Players, staff grateful for return to full-length spring training

Spring training is too long. Find a ballplayer who disagrees with that assessment. You won't.

Six weeks in Florida and Arizona is a long time, and it gets awfully repetitive awfully quick. You can only run pickoff drills and practice fielding bunts so many times before your brain goes numb.

But as everyone gathers in the warm sunshine this week, you might find more than a few ballplayers who are actually looking forward to the long slog of spring training this time. They may not have realized it before, but they do now: They actually do need six full weeks to get their bodies and their game ready for the regular season.

It just took a global pandemic and an unprecedented 2020 season for everyone to realize it.

As they hastily made plans to put the 60-game regular season together, Major League Baseball and the MLB Players Association agreed to hold three-week summer training camps. They would be held at the team's ballpark in their hometowns. They would include only three exhibition games against other clubs. This was the quickest and easiest way to get players ready for the season.

Except it was probably too quick. With so little time to ramp up, the regular season got off to a rocky start. Pitchers lost velocity and some were injured. Hitters looked out of sorts. Players in the field looked tentative.

So even though the notion of six weeks of spring training while adhering to COVID-19 protocols is daunting in some respects, players are thrilled just to return to a training program that feels familiar again.

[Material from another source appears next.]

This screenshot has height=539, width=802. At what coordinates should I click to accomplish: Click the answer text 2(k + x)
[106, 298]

Thumbnail image for Corbin-Throws-White-Sidebar.jpg"I'm looking forward to that, being able to progress, being able to build up that pitch count and make sure your arm's ready to go for a full season," Nationals left-hander Patrick Corbin said from West Palm Beach during a Zoom session with reporters. "Last year, with the four months off and not knowing if we were going to play or when we were going to play, I think it was definitely hard on some guys. It just made things a lot different."

It's impossible to know for sure what difference the short summer training had on players' 2020 performance, but it certainly seemed to negatively impact the Nationals, especially their star-studded pitching staff.

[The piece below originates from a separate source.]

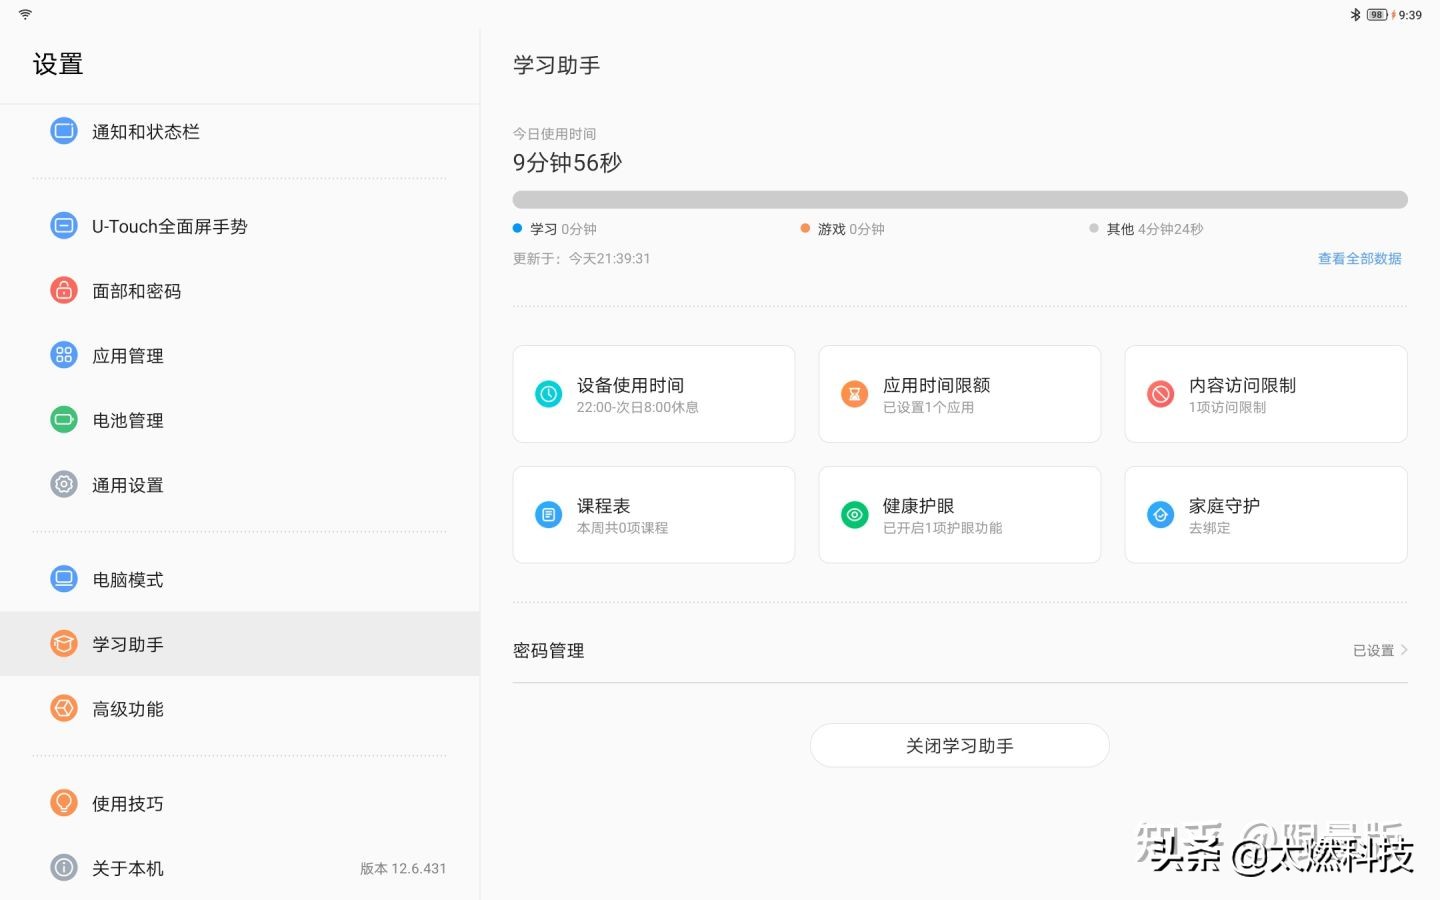Click the Bluetooth icon in status bar
The width and height of the screenshot is (1440, 900).
pos(1355,14)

Corbin saw his velocity diminish, perhaps contributing to a career-worst 1.569 WHIP that ranked dead-last among all qualifying major league pitchers. And it wasn't for lack of command: Corbin actually lowered his walk rate, but gave up an astounding 11.6 hits per nine innings. Clearly, he wasn't himself.

"I don't know if I really felt great at all last year," he said. "Hopefully, having this normal offseason and normal spring training, things will come around. I feel pretty good where I'm at right now. I'm excited for that. Last year was just a tough year for myself. I'm trying to move past that and get ready for a normal year."

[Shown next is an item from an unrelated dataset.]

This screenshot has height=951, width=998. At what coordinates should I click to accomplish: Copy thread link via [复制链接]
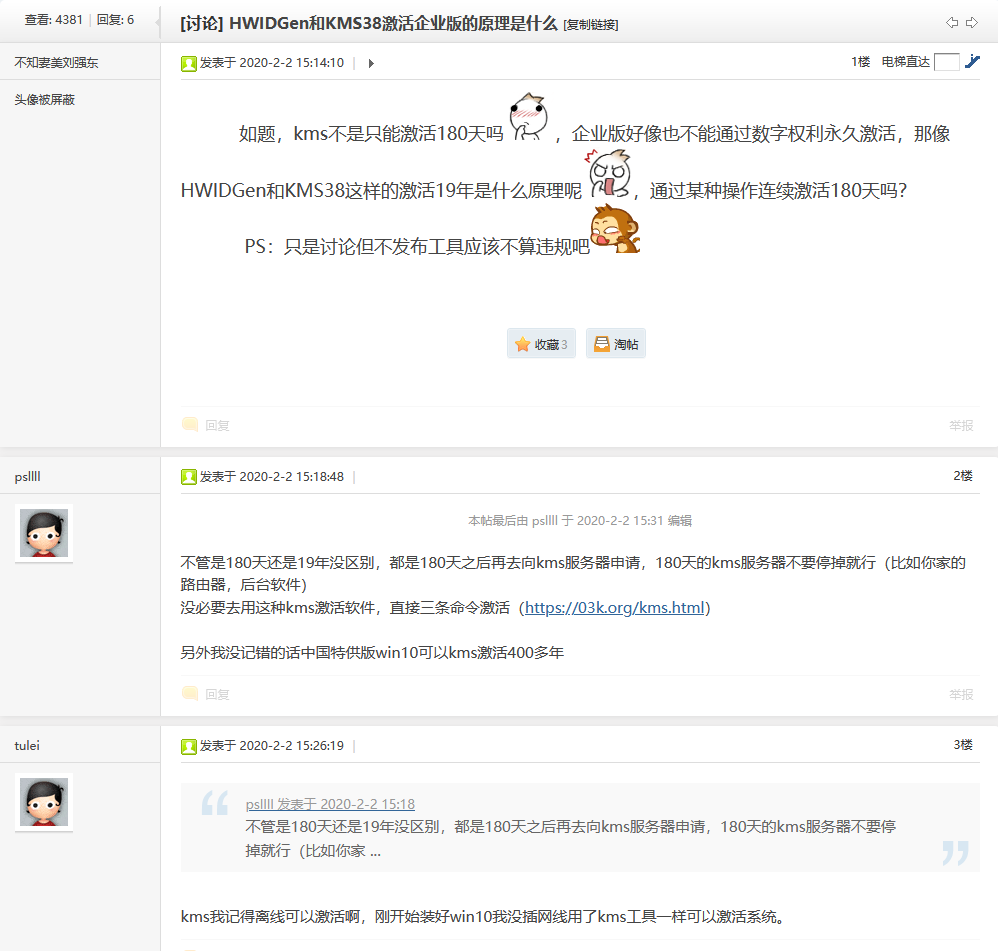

Corbin wasn't alone. Stephen Strasburg made only two starts and threw a total of five innings before departing with a wrist injury that required surgery for carpal tunnel neuritis. Max Scherzer also finished with a career-worst 1.381 WHIP, though the three-time Cy Young Award winner didn't blame his struggles on the schedule but rather poor mechanics that often led to a poor arm slot as he delivered pitches.

"I saw some things I did well in 2020, but I also saw some things I didn't do as well in 2020 that I thought kind of compromised me in some different ways," Scherzer said. "I think if I can kind of correct (that) mechanically, that'll help every pitch play out a little bit better."

Scherzer, like others on the Nationals staff, did see improvement as the season progressed. As a group, Nats pitchers posted a respectable 3.92 ERA over their final 10 games, and that stretch included a 12-run shellacking at the hands of the Phillies.

"Earlier on, it was tough," manager Davey Martinez said. "We didn't know what to expect. We talked about this a lot. As you can see, towards the latter (part) of the year, we started playing better."

What difference will a full spring make this year? We'll have to wait a while to find out. But these guys are happy to have so much time to wait instead of rushing to prepare like they did last summer.

"It goes to show you the value of spring training," Martinez said. "We really played no games ... so it was tough for these guys to really ramp up. All they were doing was facing each other, and that's kind of tough. Hopefully this spring training goes smoothly and we can get ready to open up April 1 and go from there."